Sanihelp.it – Negli Ultimi anni, in USA, sono state avviate moltissime campagne per far sì che si limitasse la promiscuità e, quindi, il sesso prematrimoniale. Il fine primario era quello di stroncare, attraverso l’astinenza, il contagio da HIV, ma come spesso accade il significato primo di questo genere di campagne viene spesso disatteso e i risultati, nel tempo, diventano imprevedibili.

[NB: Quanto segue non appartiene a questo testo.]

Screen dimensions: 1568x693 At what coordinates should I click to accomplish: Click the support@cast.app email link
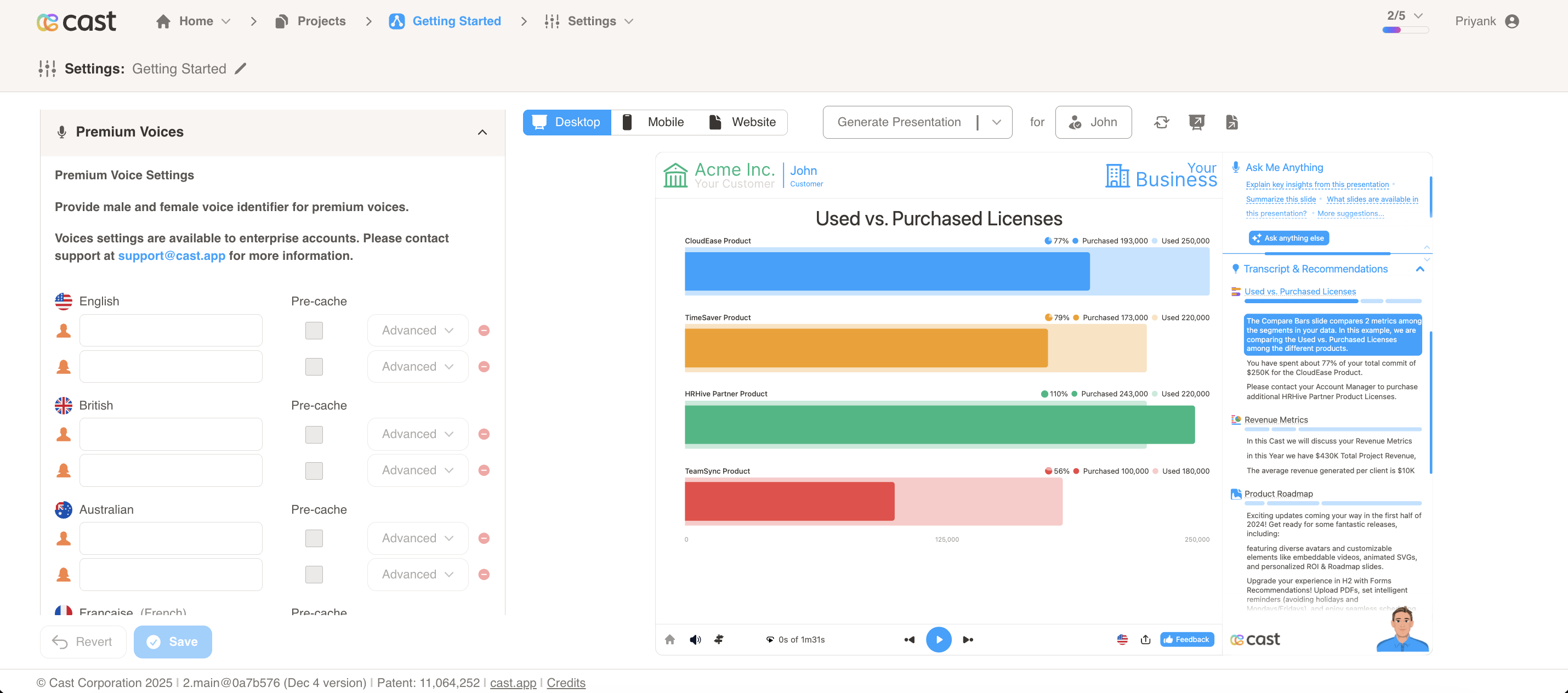[172, 256]
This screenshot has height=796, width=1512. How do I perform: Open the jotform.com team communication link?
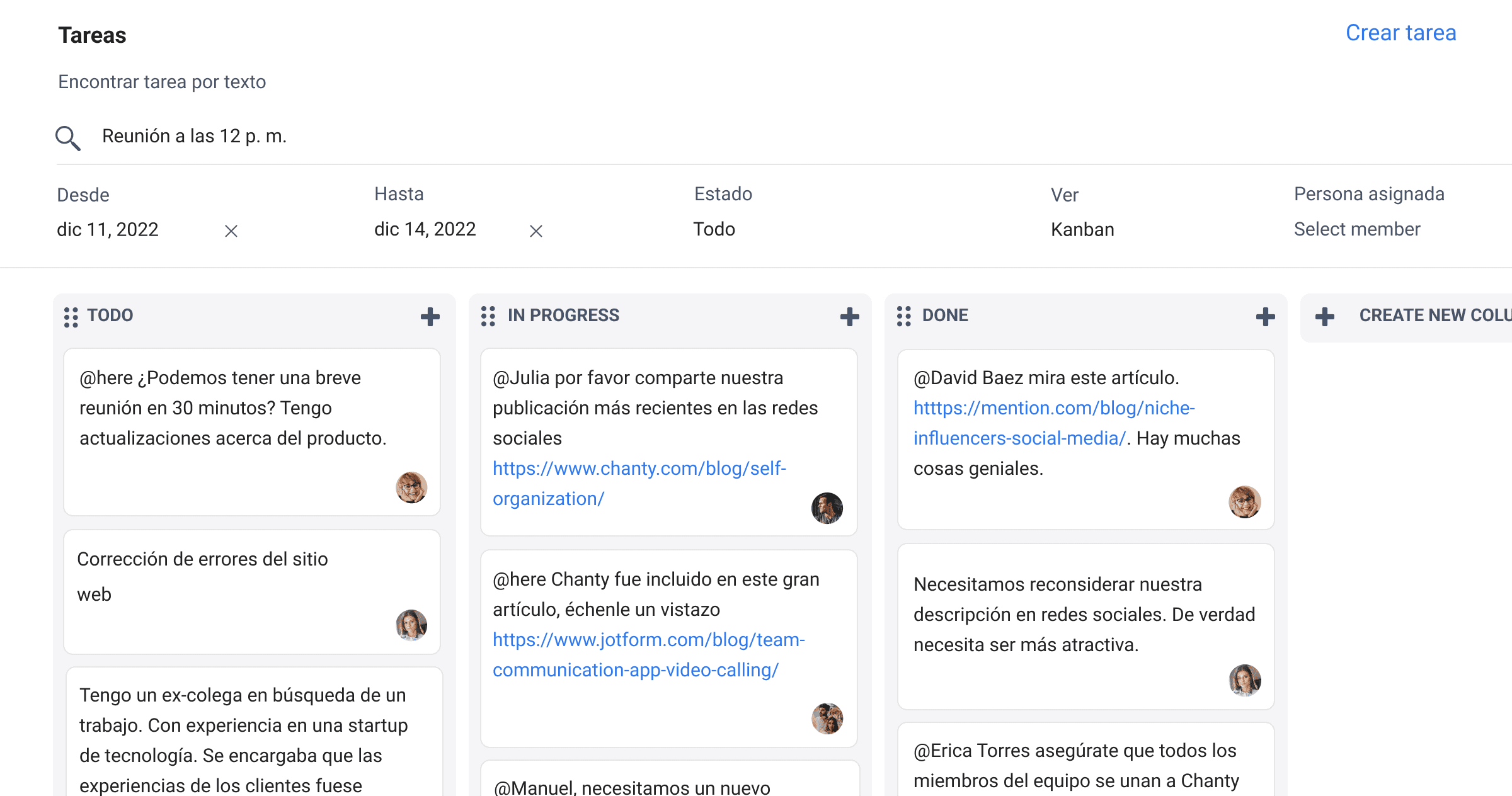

Nello specifico, uno studio condotto dalla Divisione del National Center for HIV/AIDS di Atlanta, in Georgia, ha evidenziato come le campagne abbiano sì ottenuto un successo di tipo culturale, restituendo dignità al valore della verginità, ma abbiano anche generato delle vere e proprie aberrazioni culturali. Per difendere la verginità, infatti, uomini e donne si espongono a pratiche sessuali ancora più rischiose. Un terzo delle ragazze intervistate (il campione era di oltre 12 e 500 persone) affermava di avere praticato sesso anale. I tre quarti degli uomini erano stati oggetto di fellatio. E il tutto, ovviamente, senza protezione del preservativo. Mentre basta un minimo di informazione per sapere che, specialmente nel caso del sesso anale, si tratta di pratiche più pericolose, in quanto a rischi di contagio, rispetto all’amplesso tradizionale.
Le ragazze intervistate spiegano che questo modo di approcciarsi alla sessualità permette loro di definirsi vergini, dato che non c’è stata lacerazione dell’imene. E quindi, senza questa esperienza, si ritengono protette da qualsiasi rischio di contagio per le malattie sessualmente trasmesse.